━━━ Record extracts ━━━

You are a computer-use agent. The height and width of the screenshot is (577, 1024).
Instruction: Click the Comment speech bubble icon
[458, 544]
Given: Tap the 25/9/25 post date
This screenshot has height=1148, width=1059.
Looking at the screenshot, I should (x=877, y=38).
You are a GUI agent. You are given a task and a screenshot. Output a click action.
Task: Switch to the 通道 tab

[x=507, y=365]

━━━
━━━ Record extracts ━━━

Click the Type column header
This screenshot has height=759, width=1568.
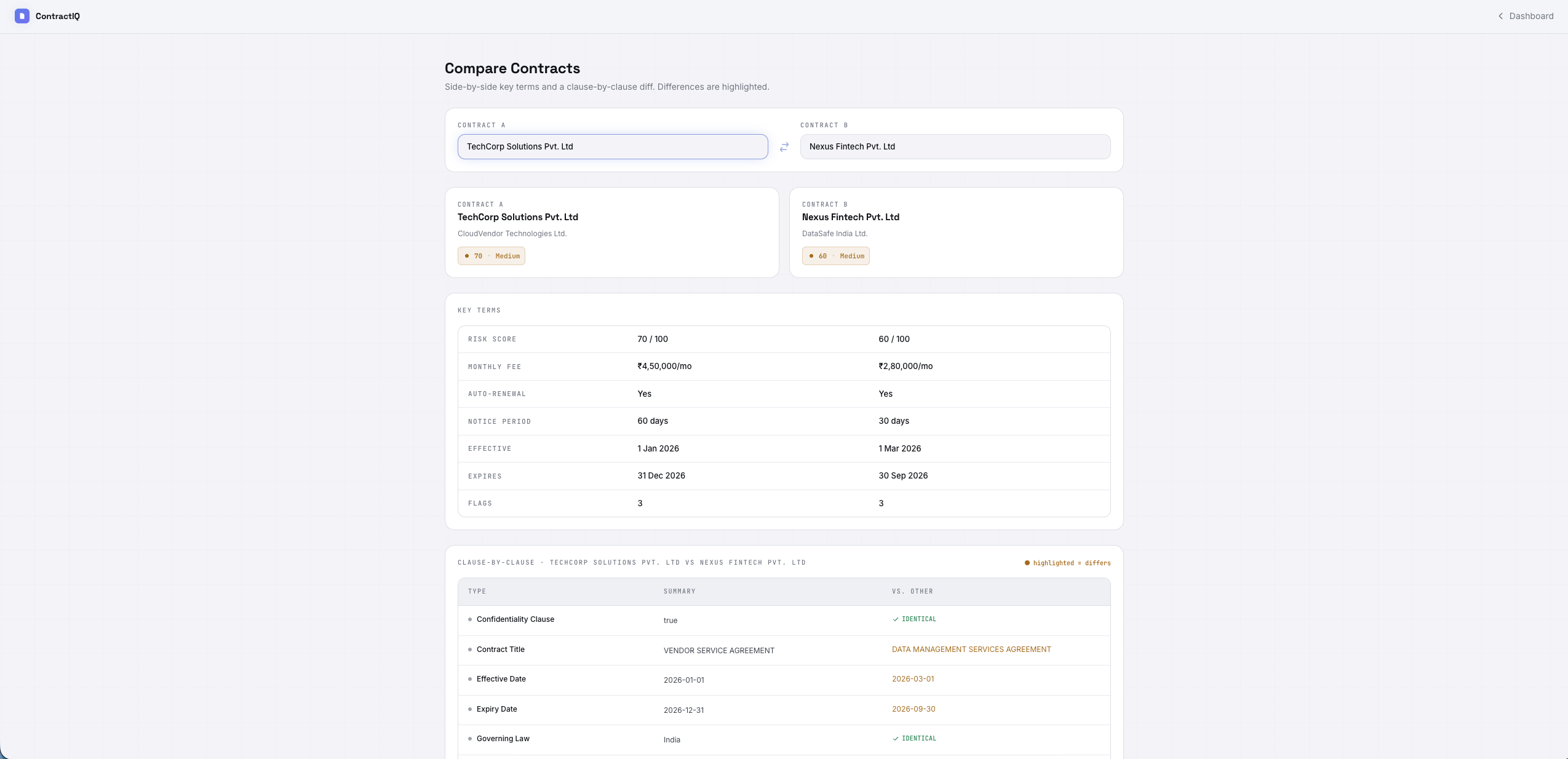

━━━
━━━ Record extracts ━━━

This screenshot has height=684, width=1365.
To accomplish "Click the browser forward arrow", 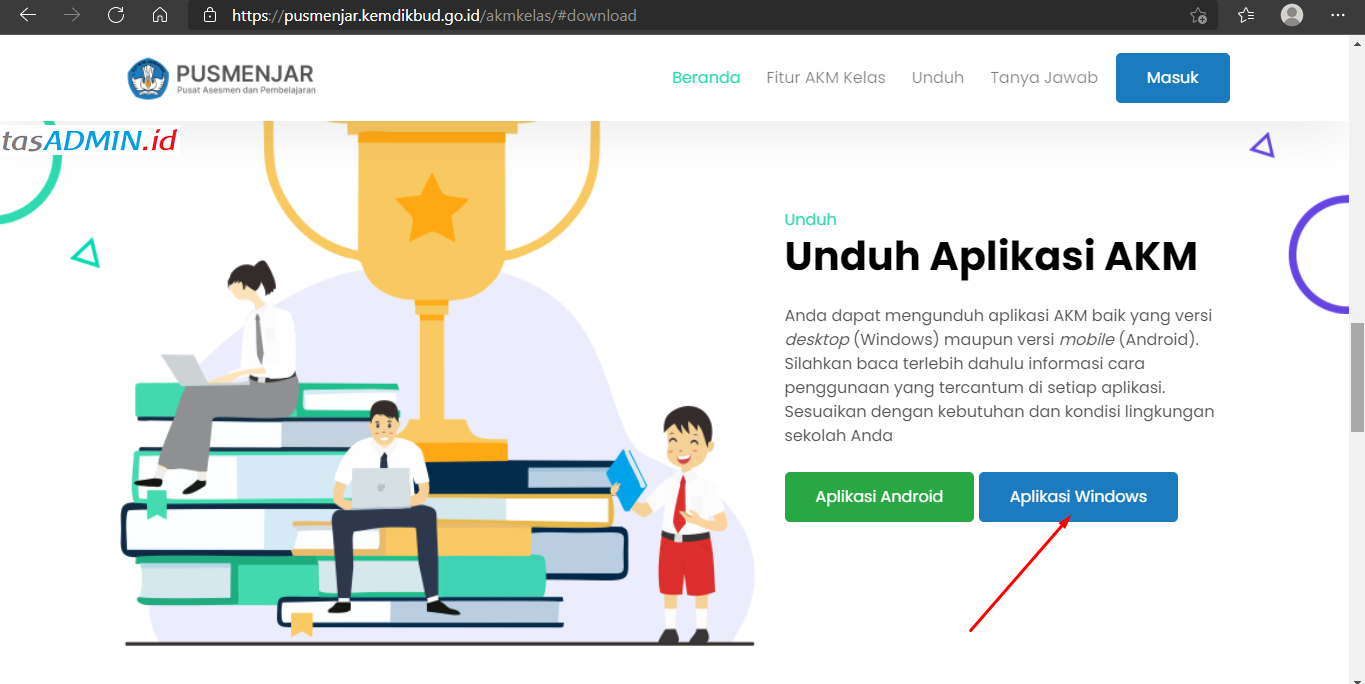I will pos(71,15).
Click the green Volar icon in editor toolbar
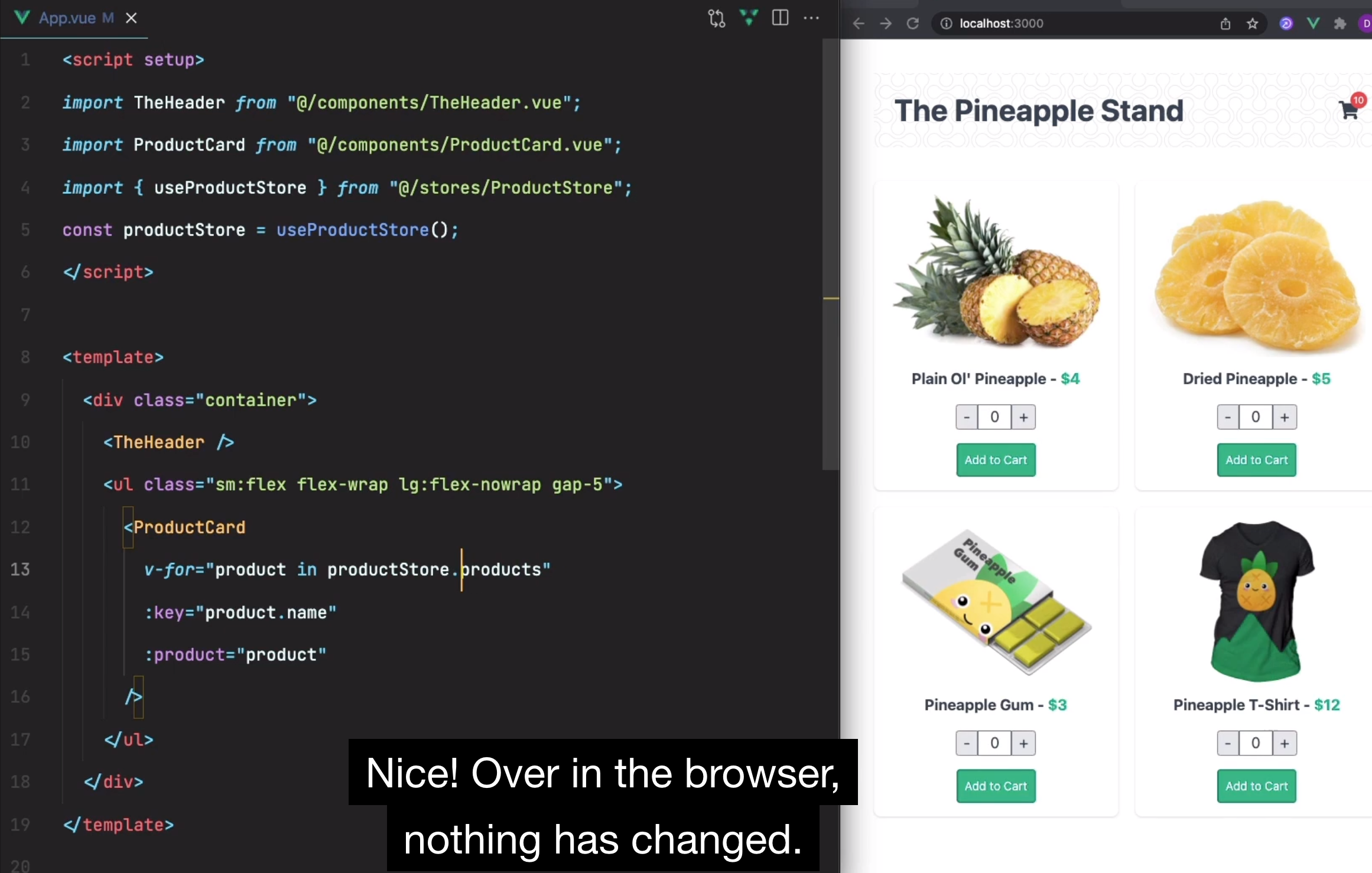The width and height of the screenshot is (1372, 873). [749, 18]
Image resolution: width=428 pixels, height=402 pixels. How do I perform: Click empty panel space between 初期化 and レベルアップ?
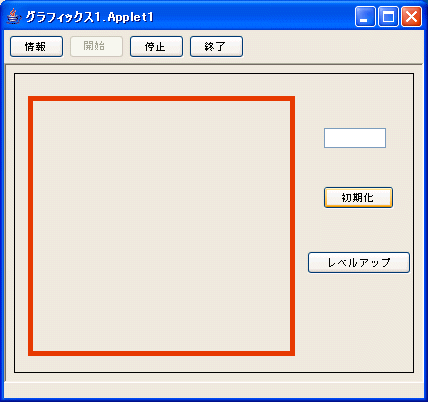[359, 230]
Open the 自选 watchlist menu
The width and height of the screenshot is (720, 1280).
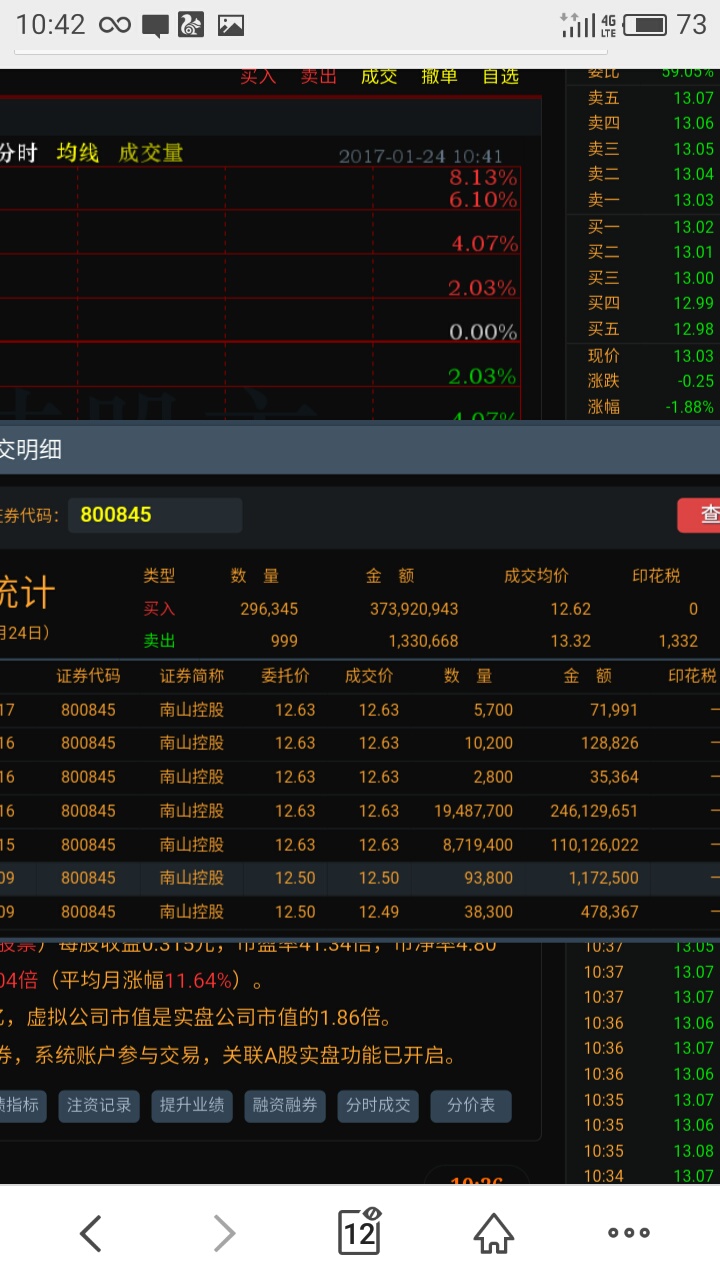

━━━

## Work to complete
Print the lines between the one containing "Click the Type column header" and the one containing "This screenshot has height=759, width=1568.", inclusive, with no changes.

## Final result
Click the Type column header
This screenshot has height=759, width=1568.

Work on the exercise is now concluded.